═════ Selected text ═════

When I die...I hope I take a few dumbasses with me!

Rate: 25 Flag

Die you cocksucker, die!  

I am so glad I'm not famous, well, at least not famous as in millions or hundreds if not tens of fans screaming my name or weeping when they hear of my death or proctology examine.

When a famous or once-famous person dies, it doesn't matter how they go, the media seems to make it sound creepy.

"They haven't released the autopsy yet, it has been twelve minutes and thirty seven seconds since their death, but we believe they died by sucking down a bottle of Super Glue while having sex with a, yes, we believe a transvetite hooker!!! You heard it here first!"

Hell, when I go, I'll probably have it in my will for the transvetite hooker to be in my obituary.

═════ Entries shown ═════

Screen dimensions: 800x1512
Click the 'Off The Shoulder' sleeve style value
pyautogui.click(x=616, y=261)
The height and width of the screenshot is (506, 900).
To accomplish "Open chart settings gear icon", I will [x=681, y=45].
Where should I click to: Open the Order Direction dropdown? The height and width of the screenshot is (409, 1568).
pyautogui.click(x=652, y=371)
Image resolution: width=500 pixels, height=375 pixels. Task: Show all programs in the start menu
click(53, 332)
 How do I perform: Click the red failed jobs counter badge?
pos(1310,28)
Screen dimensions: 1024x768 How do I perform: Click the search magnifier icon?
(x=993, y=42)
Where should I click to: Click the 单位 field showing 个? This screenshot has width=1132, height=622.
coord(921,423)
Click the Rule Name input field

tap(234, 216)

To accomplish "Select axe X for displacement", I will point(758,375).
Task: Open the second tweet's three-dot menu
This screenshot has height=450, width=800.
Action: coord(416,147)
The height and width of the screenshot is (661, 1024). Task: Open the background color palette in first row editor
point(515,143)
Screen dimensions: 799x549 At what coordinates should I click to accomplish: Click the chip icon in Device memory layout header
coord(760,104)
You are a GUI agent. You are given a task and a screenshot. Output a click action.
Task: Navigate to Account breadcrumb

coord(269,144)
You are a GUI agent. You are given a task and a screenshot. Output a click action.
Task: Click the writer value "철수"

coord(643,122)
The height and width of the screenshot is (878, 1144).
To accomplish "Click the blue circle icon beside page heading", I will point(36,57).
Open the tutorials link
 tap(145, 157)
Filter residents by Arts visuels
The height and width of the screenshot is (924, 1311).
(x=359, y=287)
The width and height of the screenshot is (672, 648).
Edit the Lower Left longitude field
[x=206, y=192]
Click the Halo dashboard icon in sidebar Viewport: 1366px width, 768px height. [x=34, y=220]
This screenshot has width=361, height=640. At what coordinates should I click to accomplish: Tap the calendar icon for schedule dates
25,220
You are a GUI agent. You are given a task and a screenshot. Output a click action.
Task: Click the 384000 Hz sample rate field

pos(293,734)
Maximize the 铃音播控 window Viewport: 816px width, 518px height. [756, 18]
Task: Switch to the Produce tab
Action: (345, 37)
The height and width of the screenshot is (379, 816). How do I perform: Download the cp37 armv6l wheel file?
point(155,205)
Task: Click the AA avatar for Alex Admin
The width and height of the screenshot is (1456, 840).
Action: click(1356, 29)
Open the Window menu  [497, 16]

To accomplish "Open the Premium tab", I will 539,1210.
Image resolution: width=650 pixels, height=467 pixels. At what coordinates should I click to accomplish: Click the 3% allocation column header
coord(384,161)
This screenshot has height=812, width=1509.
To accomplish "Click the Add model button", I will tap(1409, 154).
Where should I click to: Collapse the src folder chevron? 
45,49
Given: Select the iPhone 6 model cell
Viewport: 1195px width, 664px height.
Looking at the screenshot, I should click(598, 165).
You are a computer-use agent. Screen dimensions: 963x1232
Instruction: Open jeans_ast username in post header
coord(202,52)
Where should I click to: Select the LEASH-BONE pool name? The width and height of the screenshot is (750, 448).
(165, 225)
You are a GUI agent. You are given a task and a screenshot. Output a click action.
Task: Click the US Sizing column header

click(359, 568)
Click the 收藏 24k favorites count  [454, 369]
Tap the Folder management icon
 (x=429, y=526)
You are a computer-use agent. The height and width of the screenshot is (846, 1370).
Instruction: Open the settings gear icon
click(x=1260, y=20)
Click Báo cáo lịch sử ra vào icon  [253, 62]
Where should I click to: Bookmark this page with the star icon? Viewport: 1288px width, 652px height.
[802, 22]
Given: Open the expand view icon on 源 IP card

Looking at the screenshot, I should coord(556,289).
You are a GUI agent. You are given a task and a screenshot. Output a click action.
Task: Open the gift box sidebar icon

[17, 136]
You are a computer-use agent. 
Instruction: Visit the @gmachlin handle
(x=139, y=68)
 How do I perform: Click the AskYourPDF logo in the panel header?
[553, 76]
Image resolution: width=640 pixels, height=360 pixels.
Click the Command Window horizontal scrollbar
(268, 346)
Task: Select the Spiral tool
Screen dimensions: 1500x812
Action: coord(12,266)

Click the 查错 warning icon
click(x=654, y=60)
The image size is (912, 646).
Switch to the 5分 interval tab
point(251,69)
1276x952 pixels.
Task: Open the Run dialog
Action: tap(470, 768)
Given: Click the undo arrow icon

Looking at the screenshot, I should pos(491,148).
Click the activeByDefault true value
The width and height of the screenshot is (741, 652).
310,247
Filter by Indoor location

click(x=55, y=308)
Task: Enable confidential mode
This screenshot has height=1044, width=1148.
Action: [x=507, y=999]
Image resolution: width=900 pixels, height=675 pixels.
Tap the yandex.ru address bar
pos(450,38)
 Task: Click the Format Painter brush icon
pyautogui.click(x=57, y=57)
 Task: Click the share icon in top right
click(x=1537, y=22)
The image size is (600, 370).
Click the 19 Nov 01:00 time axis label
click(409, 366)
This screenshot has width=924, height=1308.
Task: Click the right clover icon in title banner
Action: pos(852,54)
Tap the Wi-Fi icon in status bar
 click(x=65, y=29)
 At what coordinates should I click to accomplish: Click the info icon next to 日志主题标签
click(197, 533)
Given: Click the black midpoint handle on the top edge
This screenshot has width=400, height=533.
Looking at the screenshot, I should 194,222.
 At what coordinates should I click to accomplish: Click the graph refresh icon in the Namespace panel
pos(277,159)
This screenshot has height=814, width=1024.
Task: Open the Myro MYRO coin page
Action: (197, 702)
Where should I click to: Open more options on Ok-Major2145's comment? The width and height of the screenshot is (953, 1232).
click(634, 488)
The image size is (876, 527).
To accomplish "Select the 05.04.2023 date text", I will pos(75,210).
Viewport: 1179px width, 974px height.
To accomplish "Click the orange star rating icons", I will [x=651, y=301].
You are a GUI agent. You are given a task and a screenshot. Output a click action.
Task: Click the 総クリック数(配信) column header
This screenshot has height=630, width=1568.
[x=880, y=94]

═════

To-do list:
1. Please extract the passage of the post about dying and the media that begins at the words "Rate: 25 Flag" and stops after the words "or proctology examine.".
2. Answer these questions from the post about dying and the media:
(a) What does the writer hope to take along when dying?
(b) In the imagined news report, how long has it been since the death?
(c) How does the media seem to make a famous person's death sound?
3. Carry on writing the post about dying and the media from where it stops.

Responses per task:
1.
Rate: 25 Flag

Die you cocksucker, die!  

I am so glad I'm not famous, well, at least not famous as in millions or hundreds if not tens of fans screaming my name or weeping when they hear of my death or proctology examine.

2.
(a) A few dumbasses.
(b) Twelve minutes and thirty seven seconds.
(c) Creepy.

3.
"Tinkerer R. Tink, madman, sexual deviant and school bus driver, was found dead today in his one room shack in the middle of Potter's Field. He was 184 years old.  The Transvetite hooker, a Ms. Darlin Squeeze, said he went with a big grin on his face, and four bottles of Meth-Whiskey in each hand! 

'He was smiling when I's gaves him that blowjob for seventy five cents a slurp!'

Tink's life was filled with magic, mostly PCP and his selling of meth to pre-school children he called 'Revenue'

His only friend, Imaginary, told this reporter, "....."

(Cause you see, he's imaginary, only heard by Tink, who is now dead!! God people!!!!)"

Rest in Peace Tink, rest in peace....

newspaper 

(Source: Your mom's closet )

 (You'll note it took me a long time to die --- 870 years!! Wooo!!)

Famous people dying always makes us realize, for some odd reason, that someday we too will be hitting the ground so to speak, becoming worm food.

It's like, "OMG! They died, I could be next!"

People die all the time, young, old, not even born yet, etc.   We think we're immoral or something(yes, I meant to say that!) and damn it, I am!

Immoral.

A few priests(including the Vatican) have told me so.

God love them.

But guess what, them old farts will probably be dead before me.

A few already are.

No, I didn't kill them, God did. 

What?

Lightning to the groin!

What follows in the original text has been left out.